The longitudinal direction of the main cable channel 2 is parallel to the longitudinal direction of the main tower-free suspension bridge 4, one end of the main cable channel 2 is communicated with the anchoring tunnel 44, and the other end is directly communicated with the scarp. The main cable 41 is passed into the main cable passage 2, and the end of the main cable 41 is anchored into the anchoring tunnel 44.

The anchoring tunnel 44 is perpendicular to the longitudinal direction of the main line tunnel 1 and the main cable 41, the anchoring tunnel 44 is connected with the main line tunnel 1 through the U-shaped tunnel 3 arranged on the side, and the U-shaped tunnel 3 is a construction and maintenance channel of the anchoring tunnel 44. In order to prevent the U-shaped tunnel 3 in a fire state, a fire-proof rolling door 5 is arranged at the joint of the main line tunnel 1.

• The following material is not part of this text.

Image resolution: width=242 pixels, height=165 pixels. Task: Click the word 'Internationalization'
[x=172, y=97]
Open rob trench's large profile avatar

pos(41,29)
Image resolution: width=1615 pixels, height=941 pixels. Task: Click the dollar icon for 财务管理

Concrete is poured into the anchoring tunnel 44 to form an anchor 441, and one end of the main cable 41 is dispersed to form a plurality of anchoring steel bundles 442 to be anchored into the anchor 441. An inspection channel 443 is reserved in the anchor ingot 441, and the U-shaped tunnel 3 and each main cable channel 2 are communicated through the inspection channel 443.

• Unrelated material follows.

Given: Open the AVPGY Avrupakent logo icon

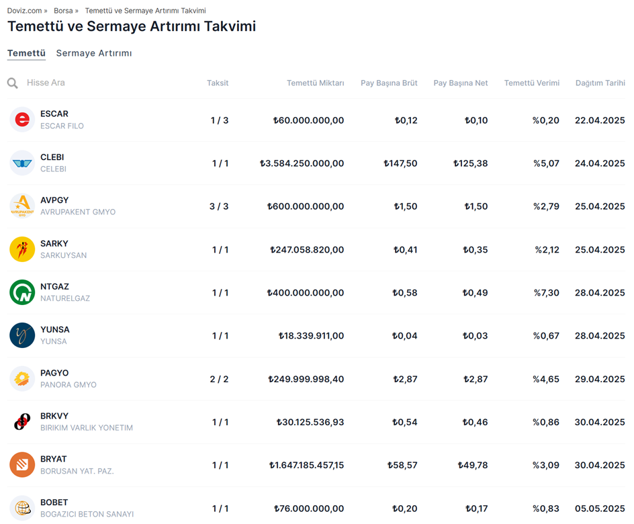Looking at the screenshot, I should 22,206.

A main cable saddle 6 is embedded at one end of the main cable channel 2 close to the non-main-tower suspension bridge 4, a cable scattering saddle 7 is embedded at one end of the main cable channel close to the anchoring tunnel 44, a main cable 41 is connected into the main cable channel 2 through the main cable saddle 6, and the main cable 41 is scattered towards two sides through the cable scattering saddle 7 to form a plurality of anchoring steel bundles 442 to be anchored in the anchor spindle 441.

The main cable channel 2 is one-level waterproof.

The main line tunnels 1 in the mountain bodies on two sides are constructed by a mining method, the main line tunnels 1 are in a multi-arch tunnel type or ultra-small clear distance tunnel type at the positions where the main-tower-free suspension bridges 4 are connected, and the main-tower-free suspension bridges 4 are full bridges so as to reduce the construction cost.

The U-shaped tunnel 3, the anchoring tunnel 44 and the main cable channel 2 all adopt horseshoe-shaped sections. The U-shaped tunnel 3 and the main cable channel 2 are both of a composite lining structure and are constructed by a mining method.

The embodiment also provides a construction method of the bridge and tunnel structure, which comprises the following steps:

s1, constructing main line tunnels 1 in the mountain bodies on two sides;

S2, constructing a U-shaped tunnel 3 from the side of the main line tunnel 1 to the upper side of the main line tunnel 1;

s3, constructing an anchoring tunnel 44 which is vertical to the main line tunnel 1 above the main line tunnel 1;

s4, constructing the main cable channel 2, and reinforcing the rock mass below the main cable saddle 6;

s5, mounting a main cable saddle 6 and a scattered cable saddle 7;

s6, erecting the main cable 41;

s7, pouring concrete in the anchoring tunnel 44;

s8, mounting a sling;

s9, constructing the girder by adopting a suspension splicing method or a suspension casting method;

s10, mounting the bridge deck structure 43.

In conclusion, the bridge and tunnel structure of the embodiment cancels the main tower of the suspension bridge, utilizes the mountain body for anchoring, and has low construction cost and good landscape effect. Meanwhile, the construction method of the bridge-tunnel structure is low in difficulty and high in feasibility of implementation, and the problem that a suspension bridge at the cliff spans across canyons is solved.

The above description is only for the purpose of illustrating the preferred embodiments of the present invention and is not to be construed as limiting the invention, and any modifications, equivalents and improvements made within the spirit and principle of the present invention are intended to be included within the scope of the present invention.